00:09:17.000It's never varied because of the number of votes either obtained or not.
00:09:20.880And it hasn't varied when I was Premier of Quebec or not.
00:09:24.100And it didn't vary when I left office.
00:09:26.360I was in Alberta very often because I like Alberta and I like the West.
00:09:30.200And I actually think it's a part of Canada that is extraordinary with its entrepreneurs and its vitality.
00:09:40.220It's, you know, its energy in all sense of the word.
00:09:44.120So I'm going to continue to be a prime minister, not just for one part of the country.
00:09:50.300I want to be a prime minister for Alberta.
00:09:51.820How do you champion oil and gas development when you have two provinces in particular, British Columbia and Quebec, which have been very resistant to that development?
00:10:01.540Because obviously, I'm assuming as a federalist, you don't want to impose on provinces.
00:10:05.300But at the same time, not getting it built is letting these provinces stymie the development in other sectors, in other areas.
00:10:12.820That's where I hope to make the biggest contribution, Andrew, because I have the experience of being a premier.
00:10:17.800And I have a long experience also being involved in federal and provincial politics.
00:10:23.540I think it would be a breath of fresh air to have a prime minister who's been in that job and knows how to make the system work.
00:11:24.180And Mr. Trudeau is doing nothing of that.
00:11:26.400I mean, on the economy, it's all, you know, it's just a government by press release.
00:11:31.160Frankly, that's what it looks like on almost all issues.
00:11:34.420But on these issues in particular, it has cost the country a great price in western Canada, a great price because of his lack of leadership.

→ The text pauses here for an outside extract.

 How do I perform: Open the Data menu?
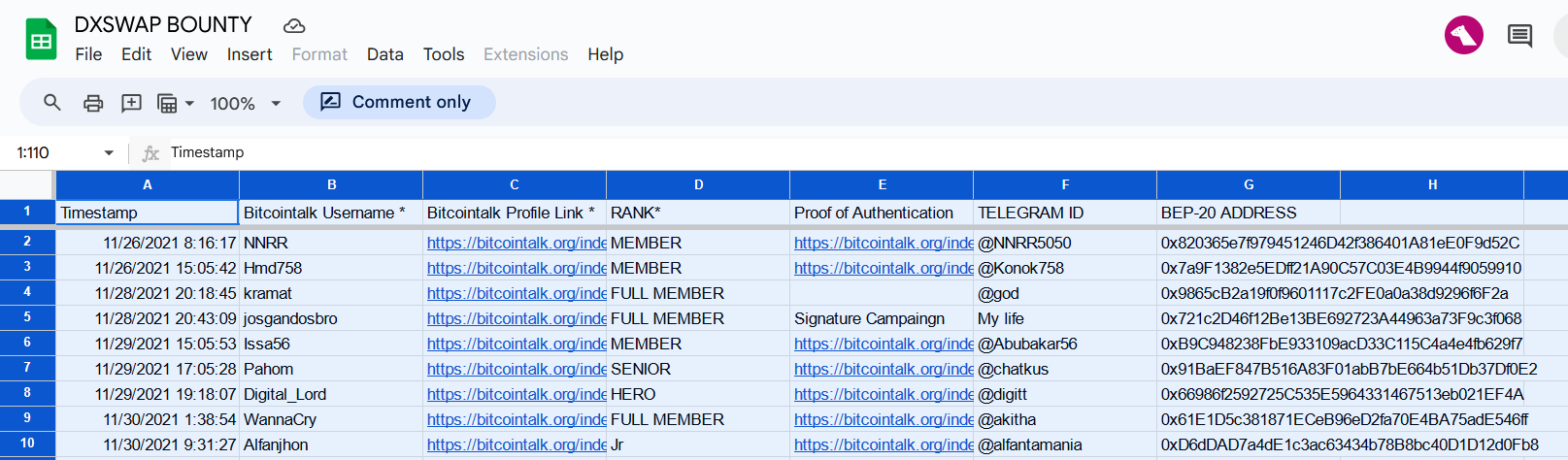click(385, 54)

00:11:41.000And that will change dramatically the day that I become prime minister of Canada.
00:11:45.680You can't control, no prime minister can, other jurisdictions.
00:11:48.880You know, we could have the most gung-ho pro-keystone government here, but we can't make Joe Biden want keystone in the U.S.

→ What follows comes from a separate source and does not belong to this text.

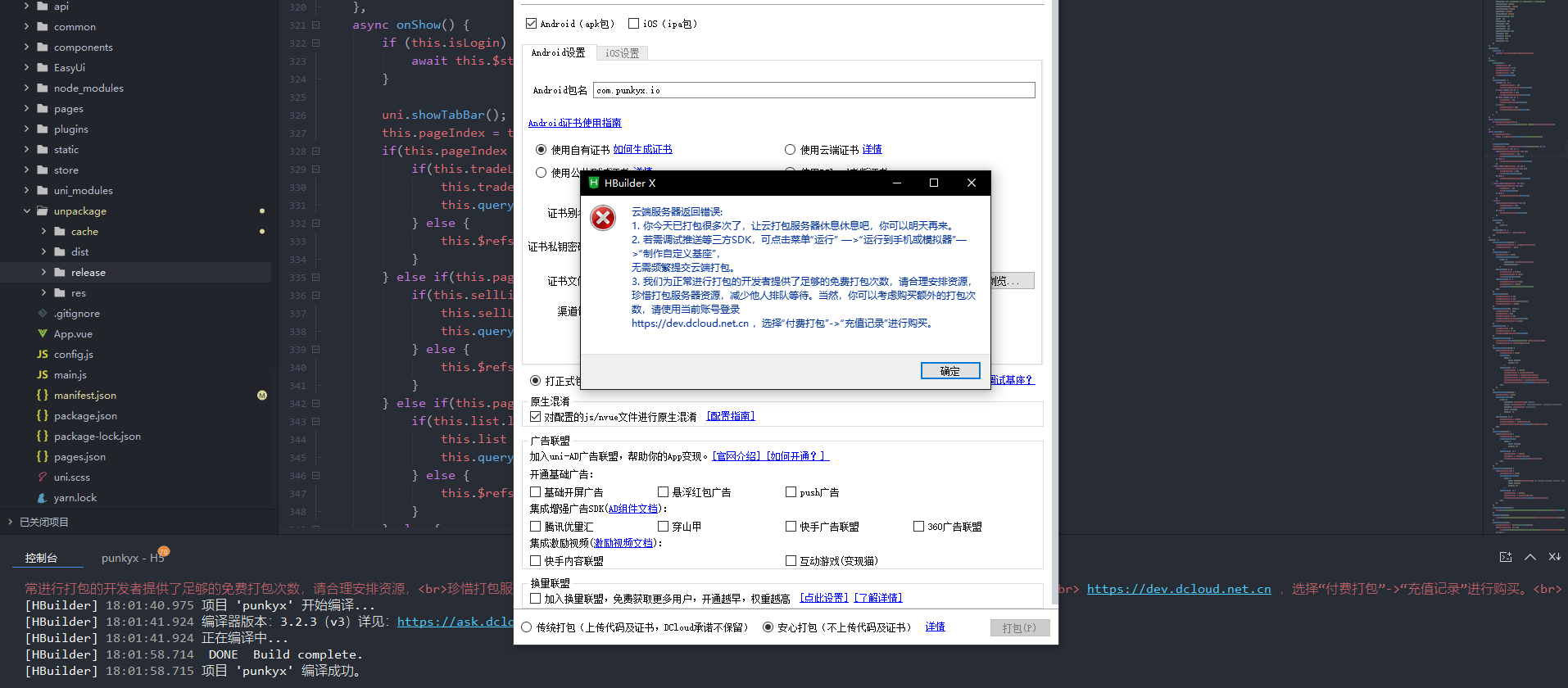Click the fold marker on line 321

[x=315, y=25]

00:11:54.340The same goes for Quebec and British Columbia.
00:11:56.520So what do you offer to make them want it?
00:11:59.700Well, you have to have different approaches that allow you to address their issues and not make it a zero-sum game.
00:12:07.960And the example I gave you on Energy East, I think, works in other parts of the country.

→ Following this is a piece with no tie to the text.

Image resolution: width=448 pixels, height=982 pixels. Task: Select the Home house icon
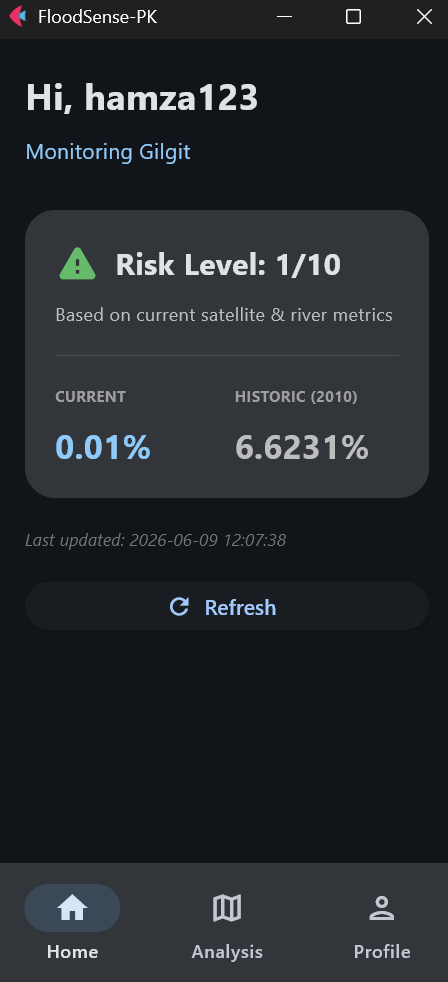coord(72,907)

00:12:12.020What if First Nations or Indigenous communities are equity owners in the projects?
00:12:17.240You know, part of my policies is that I would create actually a state-owned crown corporation that would allow Indigenous communities to buy equity and have equity in projects.
00:12:27.080And to push that even further, to allow them to own part of the project.
00:12:30.940Well, and a lot of the elected bans are the ones most enthusiastic about these projects.
00:12:35.300So we have to continue down that path.
00:12:37.960We have to actually emphasize it, do more of it.
00:12:41.280And the same is true in the ownership of the projects.
00:12:44.120You know, the pension funds, as I mentioned earlier, those are part of the new approaches that we have to take that allow projects to get done because people have a clear path between, you know, crossing the dots on a project of why we do it.
00:12:58.460Now, the circumstances have changed also.
00:13:00.700The war in Ukraine has really shed a new light on the relevance of these projects.
00:13:06.680One is security of supply, which no one thinks about in normal times, but governments have to think about.
00:13:11.720And the other one is the very cruel situation of us watching this war unfold in Europe and Europeans funding Russia by buying their oil and gas to attack Ukraine when we could be a supplier and an ethical supplier.
00:13:26.520So those circumstances do make an added argument.
00:13:31.160If climate change is as important as everyone thinks it is, and especially environment groups, well, they have to come to the table in a serious way and accept the fact that it is a good thing that Canadian natural gas go to Asia to replace coal thermal plants.